We interrupt our regularly scheduled science fiction fare for something quite different. Something so momentous and so amazing it has been several years in the making. Well, in all honesty, I am really just mixing metaphors for my own amusement. Today I am bringing you into the world of my favorite author of all time. I never really passionately held a strong belief in the writing talent of a single author until I read my first novel by Pat Conroy and became instantly enamored. It was as I was pouring through the open ing pages of Beach Music that I discovered in a single book all the things I loved about the English language and all the ways I wanted it to be used.
Mr. Conroy writes these sweeping epics of family drama and love and loss in a way that makes my heart sing with the pure joy of reading the words. When I first read Beach Music I was feeling a little blue and looking for something to lift my spirits. Beach Music is not a light romance like I was somehow expecting. It begins with tragedy enough to make you sob for days and yet somehow the prose still lifted my spirit.

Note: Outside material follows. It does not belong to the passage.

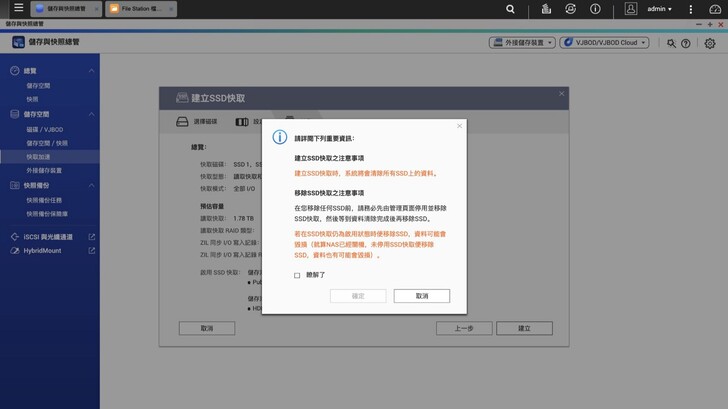
Task: Open the storage manager settings gear
Action: (x=709, y=43)

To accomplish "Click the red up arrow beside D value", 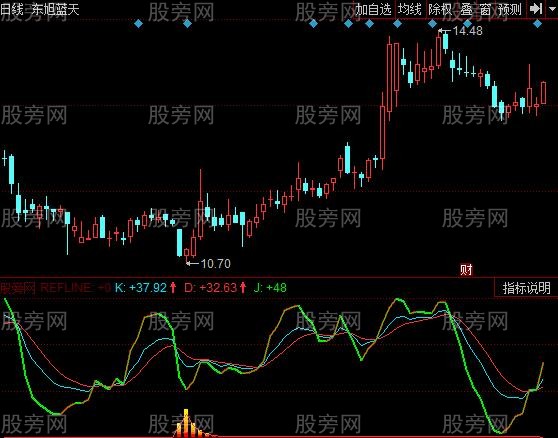I will tap(243, 287).
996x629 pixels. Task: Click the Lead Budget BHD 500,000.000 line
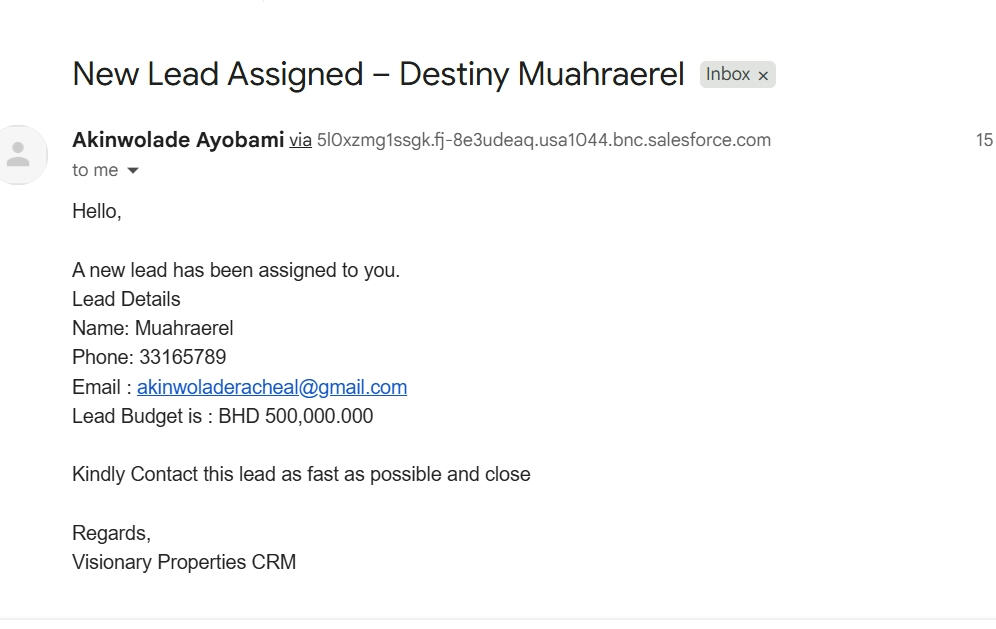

The publication of a new novel from Pat Conroy has been promised for years and it finally happened one day when I wasn’t looking. South of Broad starts with the same overwhelming prose that made me fall in love with Mr. Conroy the first time I flipped open Beach Music and stayed up half the night gripped in its clutches. South of Broad is set in the lavishly described Charleston, South Carolina. The novel starts with a prologue that paints for the reader an amazingly vivid portrait of this city and what it means to the man whose story we will soon be traveling through.
“Everything I reveal to you now will be Charleston-shaped and Charleston-governed, and sometimes even Charleston-ruined.”
Leopold Bloom King is the second son born to a Ulysses obsessed mother who named both her son’s after James Joyce’s novel. When the novel begins Leo is still a very young man and already his life seems to be ruined by the tragic circumstances around him. While many of Conroy’s previous works have dealt with tragedy the detail in this novel seem so forward and heavy handed with out the language to hold the events up and float the reader along through the hard parts. It is true that life itself is hard, but when I am face with it in fiction I just want to turn away. It takes some very strong writing to pull me through an emotionally difficult book. South of Broad seems front loaded with exposition and is lacking the charm I expect from this talented author.
I read this author for his writing more than his story. His characters are compelling, but in South of Broad I didn’t connect as deeply with them as I did in some of his previous works.